• Collected data entries:
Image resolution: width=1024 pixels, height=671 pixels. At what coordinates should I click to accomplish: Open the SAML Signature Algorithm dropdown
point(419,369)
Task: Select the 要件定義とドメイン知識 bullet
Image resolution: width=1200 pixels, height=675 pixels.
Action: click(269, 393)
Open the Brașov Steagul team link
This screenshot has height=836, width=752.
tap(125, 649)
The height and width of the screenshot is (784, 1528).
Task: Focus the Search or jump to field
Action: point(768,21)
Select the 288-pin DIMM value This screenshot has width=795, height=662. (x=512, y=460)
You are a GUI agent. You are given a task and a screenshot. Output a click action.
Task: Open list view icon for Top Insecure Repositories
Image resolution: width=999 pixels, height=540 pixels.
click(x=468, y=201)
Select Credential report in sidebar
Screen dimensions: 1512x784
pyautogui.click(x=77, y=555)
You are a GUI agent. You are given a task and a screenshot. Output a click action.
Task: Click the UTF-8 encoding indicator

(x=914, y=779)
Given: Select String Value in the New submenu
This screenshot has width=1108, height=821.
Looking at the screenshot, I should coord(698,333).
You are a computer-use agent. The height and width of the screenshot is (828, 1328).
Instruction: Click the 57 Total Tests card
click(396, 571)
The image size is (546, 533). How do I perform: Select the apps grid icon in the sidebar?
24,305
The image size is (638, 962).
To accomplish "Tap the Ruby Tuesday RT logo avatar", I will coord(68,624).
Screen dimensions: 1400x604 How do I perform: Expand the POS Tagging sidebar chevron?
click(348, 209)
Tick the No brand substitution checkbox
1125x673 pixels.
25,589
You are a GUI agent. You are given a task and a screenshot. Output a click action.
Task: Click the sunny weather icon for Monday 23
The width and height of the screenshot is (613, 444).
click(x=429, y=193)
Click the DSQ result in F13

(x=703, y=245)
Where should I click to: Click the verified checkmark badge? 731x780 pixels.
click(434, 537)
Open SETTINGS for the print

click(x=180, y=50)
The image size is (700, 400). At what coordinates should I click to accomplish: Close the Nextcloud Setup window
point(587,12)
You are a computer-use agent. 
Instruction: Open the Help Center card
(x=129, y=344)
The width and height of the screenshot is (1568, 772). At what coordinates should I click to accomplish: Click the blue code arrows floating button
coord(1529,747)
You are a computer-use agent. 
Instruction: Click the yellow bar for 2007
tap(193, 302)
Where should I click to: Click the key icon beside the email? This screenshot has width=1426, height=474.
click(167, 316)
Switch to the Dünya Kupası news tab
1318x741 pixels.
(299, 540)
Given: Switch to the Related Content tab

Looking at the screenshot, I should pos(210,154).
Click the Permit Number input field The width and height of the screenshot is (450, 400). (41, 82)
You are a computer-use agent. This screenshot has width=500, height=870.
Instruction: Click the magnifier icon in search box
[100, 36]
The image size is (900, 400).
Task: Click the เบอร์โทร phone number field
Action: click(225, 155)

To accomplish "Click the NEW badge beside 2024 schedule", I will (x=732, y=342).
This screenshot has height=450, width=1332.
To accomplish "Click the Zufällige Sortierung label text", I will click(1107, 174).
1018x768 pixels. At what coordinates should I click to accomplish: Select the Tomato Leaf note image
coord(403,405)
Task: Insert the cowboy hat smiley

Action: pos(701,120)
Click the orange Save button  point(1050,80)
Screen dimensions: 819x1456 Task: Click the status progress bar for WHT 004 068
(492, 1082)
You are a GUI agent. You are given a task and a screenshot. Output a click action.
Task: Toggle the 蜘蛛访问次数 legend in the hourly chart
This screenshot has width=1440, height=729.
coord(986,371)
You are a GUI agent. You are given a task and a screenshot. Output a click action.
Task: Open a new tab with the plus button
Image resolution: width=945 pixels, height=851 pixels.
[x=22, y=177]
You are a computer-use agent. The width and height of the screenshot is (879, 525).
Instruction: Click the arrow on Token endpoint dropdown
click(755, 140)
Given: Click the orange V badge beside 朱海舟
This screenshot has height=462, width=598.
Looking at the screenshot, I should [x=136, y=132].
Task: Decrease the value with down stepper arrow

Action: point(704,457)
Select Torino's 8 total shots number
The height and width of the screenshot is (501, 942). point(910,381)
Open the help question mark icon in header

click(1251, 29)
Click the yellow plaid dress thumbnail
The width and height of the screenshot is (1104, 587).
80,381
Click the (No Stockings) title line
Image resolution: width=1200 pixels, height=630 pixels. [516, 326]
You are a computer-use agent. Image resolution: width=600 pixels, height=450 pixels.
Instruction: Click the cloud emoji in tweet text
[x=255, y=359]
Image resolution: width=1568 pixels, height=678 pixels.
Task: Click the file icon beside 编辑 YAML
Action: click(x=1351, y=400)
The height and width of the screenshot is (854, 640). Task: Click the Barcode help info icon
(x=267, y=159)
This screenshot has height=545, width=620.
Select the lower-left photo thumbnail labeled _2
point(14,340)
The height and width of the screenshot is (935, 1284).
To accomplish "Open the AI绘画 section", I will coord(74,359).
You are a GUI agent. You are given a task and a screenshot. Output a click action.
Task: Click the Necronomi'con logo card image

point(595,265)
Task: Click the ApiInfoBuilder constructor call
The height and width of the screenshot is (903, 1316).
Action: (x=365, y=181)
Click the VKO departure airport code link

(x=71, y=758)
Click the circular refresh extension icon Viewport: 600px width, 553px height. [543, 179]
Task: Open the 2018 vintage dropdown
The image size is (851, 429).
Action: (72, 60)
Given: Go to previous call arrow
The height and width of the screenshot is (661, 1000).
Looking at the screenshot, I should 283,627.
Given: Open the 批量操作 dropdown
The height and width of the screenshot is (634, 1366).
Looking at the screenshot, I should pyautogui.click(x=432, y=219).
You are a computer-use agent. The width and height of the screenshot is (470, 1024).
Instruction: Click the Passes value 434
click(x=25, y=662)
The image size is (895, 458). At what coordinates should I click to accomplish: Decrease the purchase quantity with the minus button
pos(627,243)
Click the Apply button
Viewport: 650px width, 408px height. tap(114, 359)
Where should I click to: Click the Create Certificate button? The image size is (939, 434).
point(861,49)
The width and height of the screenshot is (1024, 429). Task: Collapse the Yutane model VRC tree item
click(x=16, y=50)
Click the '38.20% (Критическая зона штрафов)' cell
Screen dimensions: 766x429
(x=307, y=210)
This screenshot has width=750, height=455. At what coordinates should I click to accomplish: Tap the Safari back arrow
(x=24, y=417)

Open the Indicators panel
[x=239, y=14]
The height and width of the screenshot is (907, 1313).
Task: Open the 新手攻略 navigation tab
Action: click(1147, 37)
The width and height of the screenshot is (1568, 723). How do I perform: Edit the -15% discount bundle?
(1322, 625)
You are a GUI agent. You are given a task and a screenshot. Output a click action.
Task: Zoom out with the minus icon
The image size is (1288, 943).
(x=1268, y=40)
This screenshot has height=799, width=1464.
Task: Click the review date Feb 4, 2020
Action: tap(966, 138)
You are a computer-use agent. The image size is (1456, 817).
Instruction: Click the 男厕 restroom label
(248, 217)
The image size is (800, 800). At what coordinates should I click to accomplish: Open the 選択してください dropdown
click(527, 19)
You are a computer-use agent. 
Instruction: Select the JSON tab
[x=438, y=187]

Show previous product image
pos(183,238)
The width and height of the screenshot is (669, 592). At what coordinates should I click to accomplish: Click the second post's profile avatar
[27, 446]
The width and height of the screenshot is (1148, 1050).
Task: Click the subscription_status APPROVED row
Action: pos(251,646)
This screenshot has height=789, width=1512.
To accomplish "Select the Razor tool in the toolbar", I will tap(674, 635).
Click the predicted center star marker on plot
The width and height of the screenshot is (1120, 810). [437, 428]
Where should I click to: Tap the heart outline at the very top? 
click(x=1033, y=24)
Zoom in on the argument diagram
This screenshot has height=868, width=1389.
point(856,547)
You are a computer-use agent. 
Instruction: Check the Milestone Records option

• Task to complete: Copy every entry exactly.

• Solution to this task:
Image resolution: width=1024 pixels, height=671 pixels. At what coordinates should I click to accomplish: Open the SAML Signature Algorithm dropdown
point(419,369)
Task: Select the 要件定義とドメイン知識 bullet
Image resolution: width=1200 pixels, height=675 pixels.
Action: click(269, 393)
Open the Brașov Steagul team link
This screenshot has height=836, width=752.
tap(125, 649)
The height and width of the screenshot is (784, 1528).
Task: Focus the Search or jump to field
Action: point(768,21)
Select the 288-pin DIMM value This screenshot has width=795, height=662. (x=512, y=460)
You are a GUI agent. You are given a task and a screenshot. Output a click action.
Task: Open list view icon for Top Insecure Repositories
Image resolution: width=999 pixels, height=540 pixels.
click(x=468, y=201)
Select Credential report in sidebar
Screen dimensions: 1512x784
pyautogui.click(x=77, y=555)
You are a GUI agent. You are given a task and a screenshot. Output a click action.
Task: Click the UTF-8 encoding indicator

(x=914, y=779)
Given: Select String Value in the New submenu
This screenshot has width=1108, height=821.
Looking at the screenshot, I should coord(698,333).
You are a computer-use agent. The height and width of the screenshot is (828, 1328).
Instruction: Click the 57 Total Tests card
click(396, 571)
The image size is (546, 533). How do I perform: Select the apps grid icon in the sidebar?
24,305
The image size is (638, 962).
To accomplish "Tap the Ruby Tuesday RT logo avatar", I will coord(68,624).
Screen dimensions: 1400x604 How do I perform: Expand the POS Tagging sidebar chevron?
click(348, 209)
Tick the No brand substitution checkbox
1125x673 pixels.
25,589
You are a GUI agent. You are given a task and a screenshot. Output a click action.
Task: Click the sunny weather icon for Monday 23
The width and height of the screenshot is (613, 444).
click(x=429, y=193)
Click the DSQ result in F13

(x=703, y=245)
Where should I click to: Click the verified checkmark badge? 731x780 pixels.
click(434, 537)
Open SETTINGS for the print

click(x=180, y=50)
The image size is (700, 400). At what coordinates should I click to accomplish: Close the Nextcloud Setup window
point(587,12)
You are a computer-use agent. 
Instruction: Open the Help Center card
(x=129, y=344)
The width and height of the screenshot is (1568, 772). At what coordinates should I click to accomplish: Click the blue code arrows floating button
coord(1529,747)
You are a computer-use agent. 
Instruction: Click the yellow bar for 2007
tap(193, 302)
Where should I click to: Click the key icon beside the email? This screenshot has width=1426, height=474.
click(167, 316)
Switch to the Dünya Kupası news tab
1318x741 pixels.
(299, 540)
Given: Switch to the Related Content tab

Looking at the screenshot, I should pos(210,154).
Click the Permit Number input field The width and height of the screenshot is (450, 400). (41, 82)
You are a computer-use agent. This screenshot has width=500, height=870.
Instruction: Click the magnifier icon in search box
[100, 36]
The image size is (900, 400).
Task: Click the เบอร์โทร phone number field
Action: click(225, 155)

To accomplish "Click the NEW badge beside 2024 schedule", I will (x=732, y=342).
This screenshot has height=450, width=1332.
To accomplish "Click the Zufällige Sortierung label text", I will click(1107, 174).
1018x768 pixels. At what coordinates should I click to accomplish: Select the Tomato Leaf note image
coord(403,405)
Task: Insert the cowboy hat smiley

Action: pos(701,120)
Click the orange Save button  point(1050,80)
Screen dimensions: 819x1456 Task: Click the status progress bar for WHT 004 068
(492, 1082)
You are a GUI agent. You are given a task and a screenshot. Output a click action.
Task: Toggle the 蜘蛛访问次数 legend in the hourly chart
This screenshot has width=1440, height=729.
coord(986,371)
You are a GUI agent. You are given a task and a screenshot. Output a click action.
Task: Open a new tab with the plus button
Image resolution: width=945 pixels, height=851 pixels.
[x=22, y=177]
You are a computer-use agent. The width and height of the screenshot is (879, 525).
Instruction: Click the arrow on Token endpoint dropdown
click(755, 140)
Given: Click the orange V badge beside 朱海舟
This screenshot has height=462, width=598.
Looking at the screenshot, I should [x=136, y=132].
Task: Decrease the value with down stepper arrow

Action: point(704,457)
Select Torino's 8 total shots number
The height and width of the screenshot is (501, 942). point(910,381)
Open the help question mark icon in header

click(1251, 29)
Click the yellow plaid dress thumbnail
The width and height of the screenshot is (1104, 587).
80,381
Click the (No Stockings) title line
Image resolution: width=1200 pixels, height=630 pixels. [516, 326]
You are a computer-use agent. Image resolution: width=600 pixels, height=450 pixels.
Instruction: Click the cloud emoji in tweet text
[x=255, y=359]
Image resolution: width=1568 pixels, height=678 pixels.
Task: Click the file icon beside 编辑 YAML
Action: click(x=1351, y=400)
The height and width of the screenshot is (854, 640). Task: Click the Barcode help info icon
(x=267, y=159)
This screenshot has height=545, width=620.
Select the lower-left photo thumbnail labeled _2
point(14,340)
The height and width of the screenshot is (935, 1284).
To accomplish "Open the AI绘画 section", I will coord(74,359).
You are a GUI agent. You are given a task and a screenshot. Output a click action.
Task: Click the Necronomi'con logo card image

point(595,265)
Task: Click the ApiInfoBuilder constructor call
The height and width of the screenshot is (903, 1316).
Action: (x=365, y=181)
Click the VKO departure airport code link

(x=71, y=758)
Click the circular refresh extension icon Viewport: 600px width, 553px height. [543, 179]
Task: Open the 2018 vintage dropdown
The image size is (851, 429).
Action: (72, 60)
Given: Go to previous call arrow
The height and width of the screenshot is (661, 1000).
Looking at the screenshot, I should 283,627.
Given: Open the 批量操作 dropdown
The height and width of the screenshot is (634, 1366).
Looking at the screenshot, I should pyautogui.click(x=432, y=219).
You are a computer-use agent. The width and height of the screenshot is (470, 1024).
Instruction: Click the Passes value 434
click(x=25, y=662)
The image size is (895, 458). At what coordinates should I click to accomplish: Decrease the purchase quantity with the minus button
pos(627,243)
Click the Apply button
Viewport: 650px width, 408px height. tap(114, 359)
Where should I click to: Click the Create Certificate button? The image size is (939, 434).
point(861,49)
The width and height of the screenshot is (1024, 429). Task: Collapse the Yutane model VRC tree item
click(x=16, y=50)
Click the '38.20% (Критическая зона штрафов)' cell
Screen dimensions: 766x429
(x=307, y=210)
This screenshot has width=750, height=455. At what coordinates should I click to accomplish: Tap the Safari back arrow
(x=24, y=417)

Open the Indicators panel
[x=239, y=14]
The height and width of the screenshot is (907, 1313).
Task: Open the 新手攻略 navigation tab
Action: click(1147, 37)
The width and height of the screenshot is (1568, 723). How do I perform: Edit the -15% discount bundle?
(1322, 625)
You are a GUI agent. You are given a task and a screenshot. Output a click action.
Task: Zoom out with the minus icon
The image size is (1288, 943).
(x=1268, y=40)
This screenshot has height=799, width=1464.
Task: Click the review date Feb 4, 2020
Action: tap(966, 138)
You are a computer-use agent. The image size is (1456, 817).
Instruction: Click the 男厕 restroom label
(248, 217)
The image size is (800, 800). At what coordinates should I click to accomplish: Open the 選択してください dropdown
click(527, 19)
You are a computer-use agent. 
Instruction: Select the JSON tab
[x=438, y=187]

Show previous product image
pos(183,238)
The width and height of the screenshot is (669, 592). At what coordinates should I click to accomplish: Click the second post's profile avatar
[27, 446]
The width and height of the screenshot is (1148, 1050).
Task: Click the subscription_status APPROVED row
Action: pos(251,646)
This screenshot has height=789, width=1512.
To accomplish "Select the Razor tool in the toolbar", I will tap(674, 635).
Click the predicted center star marker on plot
The width and height of the screenshot is (1120, 810). [437, 428]
Where should I click to: Tap the heart outline at the very top? 
click(x=1033, y=24)
Zoom in on the argument diagram
This screenshot has height=868, width=1389.
point(856,547)
You are a computer-use agent. 
Instruction: Check the Milestone Records option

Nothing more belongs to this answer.